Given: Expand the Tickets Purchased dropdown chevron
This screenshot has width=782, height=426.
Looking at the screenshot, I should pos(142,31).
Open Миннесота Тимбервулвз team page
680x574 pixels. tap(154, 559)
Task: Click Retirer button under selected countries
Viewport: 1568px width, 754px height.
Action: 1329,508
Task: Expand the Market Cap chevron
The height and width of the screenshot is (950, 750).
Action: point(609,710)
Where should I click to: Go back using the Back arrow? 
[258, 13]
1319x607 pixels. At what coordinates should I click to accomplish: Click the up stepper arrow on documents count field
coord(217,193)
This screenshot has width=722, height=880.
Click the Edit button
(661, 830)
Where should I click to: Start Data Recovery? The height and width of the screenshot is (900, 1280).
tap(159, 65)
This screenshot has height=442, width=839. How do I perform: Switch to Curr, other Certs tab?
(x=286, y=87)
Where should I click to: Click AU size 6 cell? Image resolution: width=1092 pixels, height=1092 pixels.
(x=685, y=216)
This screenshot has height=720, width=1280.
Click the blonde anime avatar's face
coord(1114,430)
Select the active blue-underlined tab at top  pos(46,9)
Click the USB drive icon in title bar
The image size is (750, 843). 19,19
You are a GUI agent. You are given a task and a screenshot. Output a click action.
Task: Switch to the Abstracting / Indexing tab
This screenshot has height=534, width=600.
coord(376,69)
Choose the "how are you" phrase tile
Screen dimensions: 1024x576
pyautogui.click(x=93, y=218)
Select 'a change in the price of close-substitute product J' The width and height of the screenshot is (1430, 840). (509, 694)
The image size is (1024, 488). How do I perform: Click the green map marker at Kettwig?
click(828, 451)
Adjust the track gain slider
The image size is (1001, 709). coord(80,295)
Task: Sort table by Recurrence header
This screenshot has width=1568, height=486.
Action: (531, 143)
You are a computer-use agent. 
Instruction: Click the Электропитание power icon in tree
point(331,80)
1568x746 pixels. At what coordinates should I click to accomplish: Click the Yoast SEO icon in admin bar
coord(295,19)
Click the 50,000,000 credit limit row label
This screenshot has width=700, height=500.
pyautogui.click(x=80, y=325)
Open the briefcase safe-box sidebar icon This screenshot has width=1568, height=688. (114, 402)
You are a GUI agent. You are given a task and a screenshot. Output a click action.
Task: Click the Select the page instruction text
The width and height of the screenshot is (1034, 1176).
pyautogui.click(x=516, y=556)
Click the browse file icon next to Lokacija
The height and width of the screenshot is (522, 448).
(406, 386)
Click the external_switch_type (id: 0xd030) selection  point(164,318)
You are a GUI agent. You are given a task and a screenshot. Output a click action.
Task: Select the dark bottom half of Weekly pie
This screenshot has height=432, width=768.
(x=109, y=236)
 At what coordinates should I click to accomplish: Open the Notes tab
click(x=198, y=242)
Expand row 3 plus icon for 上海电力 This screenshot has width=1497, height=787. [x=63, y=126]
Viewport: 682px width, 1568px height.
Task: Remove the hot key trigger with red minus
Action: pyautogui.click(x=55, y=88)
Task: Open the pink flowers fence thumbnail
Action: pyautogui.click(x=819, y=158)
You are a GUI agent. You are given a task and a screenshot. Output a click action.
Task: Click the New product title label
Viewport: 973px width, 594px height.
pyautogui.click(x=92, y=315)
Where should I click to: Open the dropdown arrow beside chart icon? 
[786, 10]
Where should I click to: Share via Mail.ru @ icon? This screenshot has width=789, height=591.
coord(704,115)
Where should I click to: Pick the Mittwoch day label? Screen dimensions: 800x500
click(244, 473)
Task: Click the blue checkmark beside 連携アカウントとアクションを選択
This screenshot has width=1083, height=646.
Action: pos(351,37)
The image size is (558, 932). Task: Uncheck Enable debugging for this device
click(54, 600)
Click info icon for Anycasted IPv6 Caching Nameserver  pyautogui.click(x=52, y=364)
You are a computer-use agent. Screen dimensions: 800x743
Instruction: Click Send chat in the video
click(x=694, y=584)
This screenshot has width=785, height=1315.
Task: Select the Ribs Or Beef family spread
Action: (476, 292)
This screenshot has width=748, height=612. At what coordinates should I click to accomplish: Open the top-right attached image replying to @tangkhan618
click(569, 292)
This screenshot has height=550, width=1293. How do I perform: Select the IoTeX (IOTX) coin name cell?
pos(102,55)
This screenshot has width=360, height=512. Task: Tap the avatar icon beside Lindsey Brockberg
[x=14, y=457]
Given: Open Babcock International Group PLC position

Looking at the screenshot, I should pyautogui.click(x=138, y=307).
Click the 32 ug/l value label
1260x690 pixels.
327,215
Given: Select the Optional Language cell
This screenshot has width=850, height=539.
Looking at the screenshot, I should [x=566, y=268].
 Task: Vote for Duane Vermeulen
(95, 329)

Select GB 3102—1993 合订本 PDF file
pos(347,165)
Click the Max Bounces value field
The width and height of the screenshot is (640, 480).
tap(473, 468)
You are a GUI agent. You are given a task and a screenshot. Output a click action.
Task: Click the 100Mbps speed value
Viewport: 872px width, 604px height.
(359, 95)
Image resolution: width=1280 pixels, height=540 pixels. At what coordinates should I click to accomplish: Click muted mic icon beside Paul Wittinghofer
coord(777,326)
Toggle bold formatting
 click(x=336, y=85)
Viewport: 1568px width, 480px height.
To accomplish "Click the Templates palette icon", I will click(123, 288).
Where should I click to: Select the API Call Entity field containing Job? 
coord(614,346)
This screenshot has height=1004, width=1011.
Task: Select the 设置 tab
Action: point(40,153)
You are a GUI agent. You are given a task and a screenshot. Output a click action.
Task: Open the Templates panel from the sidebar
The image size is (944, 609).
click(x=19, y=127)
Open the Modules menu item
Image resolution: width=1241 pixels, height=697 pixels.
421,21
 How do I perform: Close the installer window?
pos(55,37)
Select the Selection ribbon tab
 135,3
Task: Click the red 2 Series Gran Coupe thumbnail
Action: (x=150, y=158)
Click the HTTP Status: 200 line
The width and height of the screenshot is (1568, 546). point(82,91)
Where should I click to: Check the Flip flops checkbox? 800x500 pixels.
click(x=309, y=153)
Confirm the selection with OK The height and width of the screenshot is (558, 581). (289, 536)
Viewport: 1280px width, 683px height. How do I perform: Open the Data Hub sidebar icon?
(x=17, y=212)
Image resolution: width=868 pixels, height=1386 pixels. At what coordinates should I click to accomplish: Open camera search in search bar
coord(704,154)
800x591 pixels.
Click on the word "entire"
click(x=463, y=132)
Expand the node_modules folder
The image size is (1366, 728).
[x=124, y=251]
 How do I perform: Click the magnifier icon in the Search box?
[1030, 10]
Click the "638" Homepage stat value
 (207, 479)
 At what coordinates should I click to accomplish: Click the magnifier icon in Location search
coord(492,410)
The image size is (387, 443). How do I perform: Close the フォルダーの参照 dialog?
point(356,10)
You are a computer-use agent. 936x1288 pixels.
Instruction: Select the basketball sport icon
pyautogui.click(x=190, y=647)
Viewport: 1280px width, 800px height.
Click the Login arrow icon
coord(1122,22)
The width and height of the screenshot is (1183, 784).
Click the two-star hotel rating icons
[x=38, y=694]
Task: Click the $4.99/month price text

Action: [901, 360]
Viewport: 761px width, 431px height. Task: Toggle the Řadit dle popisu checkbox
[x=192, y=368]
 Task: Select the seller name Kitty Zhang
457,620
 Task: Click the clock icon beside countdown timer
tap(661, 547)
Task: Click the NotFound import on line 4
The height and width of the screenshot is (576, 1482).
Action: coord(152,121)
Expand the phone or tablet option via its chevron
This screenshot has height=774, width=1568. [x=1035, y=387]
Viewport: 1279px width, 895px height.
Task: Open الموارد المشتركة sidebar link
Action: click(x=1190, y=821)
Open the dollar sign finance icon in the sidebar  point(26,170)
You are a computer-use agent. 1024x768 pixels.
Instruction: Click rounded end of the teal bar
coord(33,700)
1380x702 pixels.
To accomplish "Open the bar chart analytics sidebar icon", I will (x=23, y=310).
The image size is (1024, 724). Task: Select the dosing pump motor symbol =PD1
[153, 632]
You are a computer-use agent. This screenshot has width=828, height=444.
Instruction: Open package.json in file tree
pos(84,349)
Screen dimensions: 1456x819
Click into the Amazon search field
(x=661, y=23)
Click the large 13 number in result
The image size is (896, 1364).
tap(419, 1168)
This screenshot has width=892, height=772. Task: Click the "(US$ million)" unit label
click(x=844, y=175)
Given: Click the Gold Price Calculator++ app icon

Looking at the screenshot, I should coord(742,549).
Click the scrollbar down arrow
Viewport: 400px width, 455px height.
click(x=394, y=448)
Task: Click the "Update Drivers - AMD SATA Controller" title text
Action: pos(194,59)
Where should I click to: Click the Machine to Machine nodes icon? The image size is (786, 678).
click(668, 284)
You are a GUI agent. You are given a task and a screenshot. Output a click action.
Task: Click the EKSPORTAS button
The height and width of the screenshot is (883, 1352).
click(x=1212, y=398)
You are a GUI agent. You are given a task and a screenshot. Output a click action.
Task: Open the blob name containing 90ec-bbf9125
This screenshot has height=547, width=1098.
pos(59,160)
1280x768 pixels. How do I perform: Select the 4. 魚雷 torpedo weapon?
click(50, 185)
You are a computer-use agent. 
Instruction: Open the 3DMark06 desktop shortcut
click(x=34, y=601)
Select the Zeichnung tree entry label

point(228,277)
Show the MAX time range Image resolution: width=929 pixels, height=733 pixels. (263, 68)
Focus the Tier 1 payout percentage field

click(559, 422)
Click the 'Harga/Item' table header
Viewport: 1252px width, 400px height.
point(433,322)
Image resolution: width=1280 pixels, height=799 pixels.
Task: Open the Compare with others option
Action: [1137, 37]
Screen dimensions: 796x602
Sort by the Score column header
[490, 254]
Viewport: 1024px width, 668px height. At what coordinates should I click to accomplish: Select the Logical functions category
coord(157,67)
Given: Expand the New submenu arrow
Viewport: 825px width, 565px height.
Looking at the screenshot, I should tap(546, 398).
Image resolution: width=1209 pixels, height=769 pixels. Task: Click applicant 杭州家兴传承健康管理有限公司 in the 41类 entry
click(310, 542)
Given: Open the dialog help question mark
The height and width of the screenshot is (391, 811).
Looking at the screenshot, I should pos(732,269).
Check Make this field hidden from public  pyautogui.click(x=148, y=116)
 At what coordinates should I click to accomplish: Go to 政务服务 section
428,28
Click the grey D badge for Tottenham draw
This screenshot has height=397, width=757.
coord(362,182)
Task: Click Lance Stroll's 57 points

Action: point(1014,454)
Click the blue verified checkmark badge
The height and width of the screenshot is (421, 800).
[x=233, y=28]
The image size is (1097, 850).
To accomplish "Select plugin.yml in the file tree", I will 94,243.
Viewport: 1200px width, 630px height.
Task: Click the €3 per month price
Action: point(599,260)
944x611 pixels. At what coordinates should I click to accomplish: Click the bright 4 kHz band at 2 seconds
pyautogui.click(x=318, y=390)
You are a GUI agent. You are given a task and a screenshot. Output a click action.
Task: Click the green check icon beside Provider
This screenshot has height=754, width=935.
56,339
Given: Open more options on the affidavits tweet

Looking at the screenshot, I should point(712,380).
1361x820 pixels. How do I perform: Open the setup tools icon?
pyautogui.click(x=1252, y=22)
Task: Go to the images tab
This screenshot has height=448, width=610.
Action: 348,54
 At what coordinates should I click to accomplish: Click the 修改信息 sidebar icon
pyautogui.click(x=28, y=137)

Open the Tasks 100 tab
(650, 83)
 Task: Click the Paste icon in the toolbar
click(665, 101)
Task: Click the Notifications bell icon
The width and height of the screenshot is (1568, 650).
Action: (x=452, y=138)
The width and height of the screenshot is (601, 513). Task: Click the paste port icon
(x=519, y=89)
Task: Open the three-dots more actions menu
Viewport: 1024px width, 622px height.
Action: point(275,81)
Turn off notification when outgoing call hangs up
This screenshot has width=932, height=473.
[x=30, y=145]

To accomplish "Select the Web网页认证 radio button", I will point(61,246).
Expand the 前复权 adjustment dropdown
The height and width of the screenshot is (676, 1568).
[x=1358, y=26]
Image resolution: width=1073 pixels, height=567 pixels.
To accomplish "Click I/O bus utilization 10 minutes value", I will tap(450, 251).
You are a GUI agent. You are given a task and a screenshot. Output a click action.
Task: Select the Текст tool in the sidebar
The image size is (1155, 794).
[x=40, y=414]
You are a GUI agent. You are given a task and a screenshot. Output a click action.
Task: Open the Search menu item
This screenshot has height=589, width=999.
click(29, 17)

Task details => When a line contains the string "badge", copy it from the records.

Task response =>
Click the grey D badge for Tottenham draw
Click the blue verified checkmark badge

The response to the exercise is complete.